Commercially, Phillips says, “The Turning” was directed at “a smaller group. It was narrow in terms of what it was talking about, addressing a lot of Christian people. I wanted to make a clear definition between that and what I’m doing now--writing pop songs. I think it was real important to draw a line between the two.” Hence Leslie to Sam, and Sam to Virgin Records, one of the most adventurous pop labels around.

“This is really the album I’ve always wanted to make, those pure pop songs,” Phillips says. “I wanted to write about falling in love and breaking off another relationship. I went into my personal life a lot more, whereas ‘The Turning’ was about spiritual issues.”

In Burnett, Phillips found someone who not only shared spiritual concerns (it was Burnett who fueled Bob Dylan’s Christian explorations), but someone with similar musical tastes--the Beatles, Byrds, Kinks, pop with an emphasis on melody.

Advertisement

“Music today seems to be a lot more about feel than melody,” Phillips notes. “But I was raised on the musicals of Rodgers and Hart, Irving Berlin, the music of the Beatles, so that combination of good melodic songwriting has always influenced me, and I hope it comes back.”

It is certainly back in force on “The Indescribable Wow” (the title taken not from one of the album’s 11 songs but from a sermon title spotted on a church marquee by a studio engineer during the recording sessions). An engaging blend of pop and folk, the album has yet to garner much air play, possibly because Phillips has no supporting video and is about to embark on her maiden tour, just a few warm-up dates with a guitarist that may presage a larger, band-supported tour next year. “I’ve never played a club in my life, so it’s going to be a new experience,” she confesses.

She also may be somewhat lost in the spotlight shining on newcomers such as Tracy Chapman, Edie Brickell, Toni Childs and Julia Fordham (a fellow Virgin artist), though it is actually the distinctions that unite these women. In any case, Phillips says she has “never had women as role models. For me the pinnacle of show business is Fred Astaire and the Beatles. And I’m not really a good feminist either, because I think the greatest feminist would be Marilyn Monroe--she was sort of the sacrificial lamb of the movement, and a lot of the insecurities, fears and self-doubts she had I can really identify with strongly.”

That may explain why Phillips’ lyrics, though sometimes masked by the upbeat pop sensibilities of the music, are often somber and introspective, yet another step away from the rigidity of her roots in the ‘born-again’ movement.

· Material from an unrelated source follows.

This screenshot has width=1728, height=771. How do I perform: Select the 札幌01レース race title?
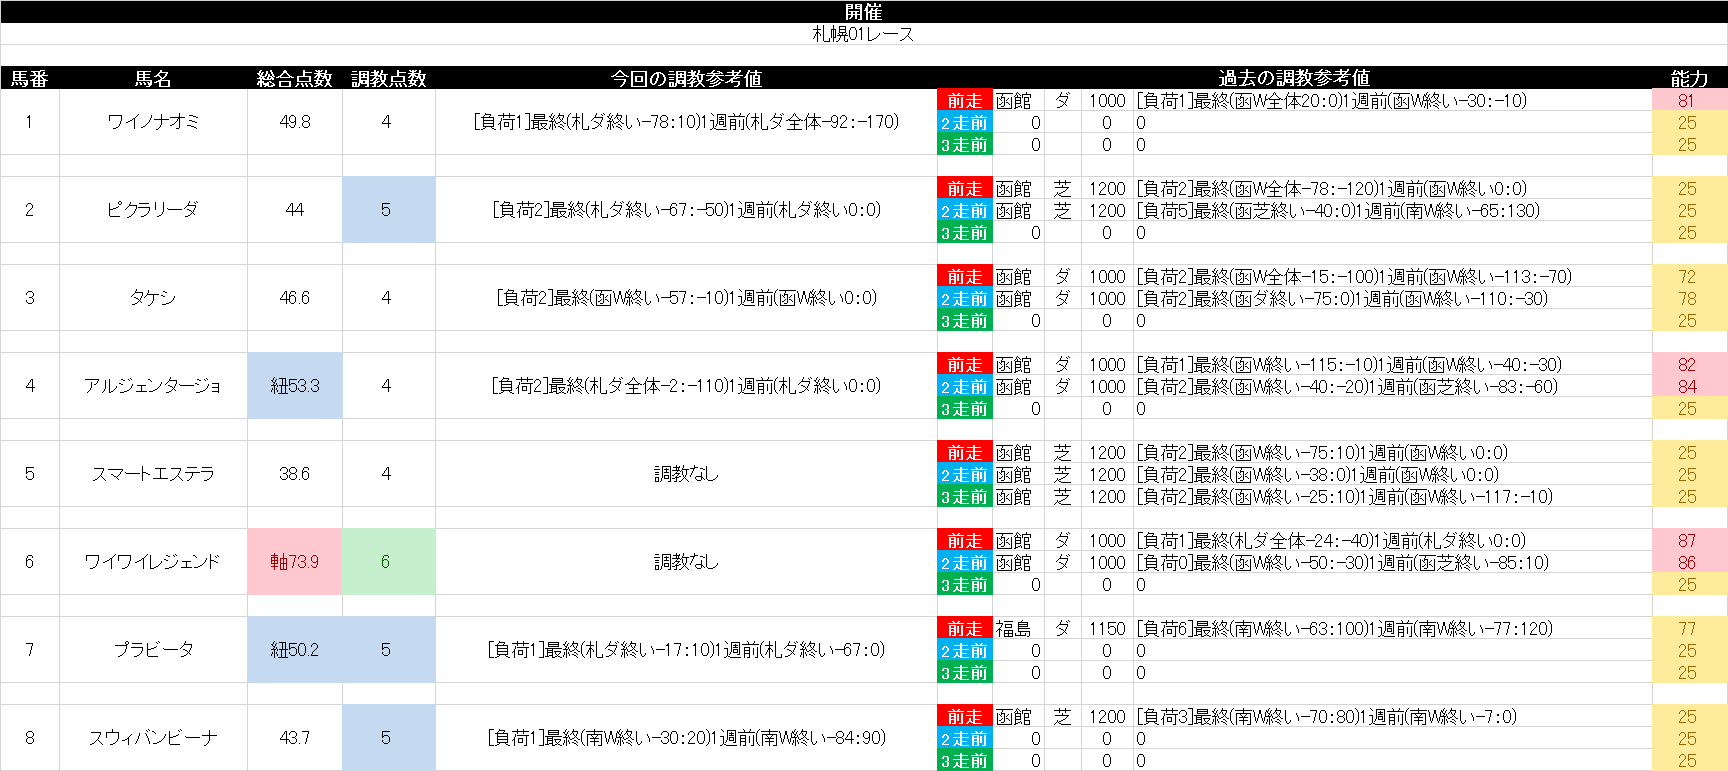tap(863, 34)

“Anybody claiming to have all the answers, there’s something wrong,” she says. “The more honest and true you can be in a song the better off you are, and we all have questions that we can’t answer. In ‘Letters to a Young Poet,’ (Rainer Maria) Rilke wrote about loving the questions in life, and that’s what I’m trying to do in my songwriting. Why am I so self-destructive? Why do people hurt me? Why do I hurt them? Why are men so hard to figure out? All those questions that you have to live with and learn from and be brave enough to let go unanswered.”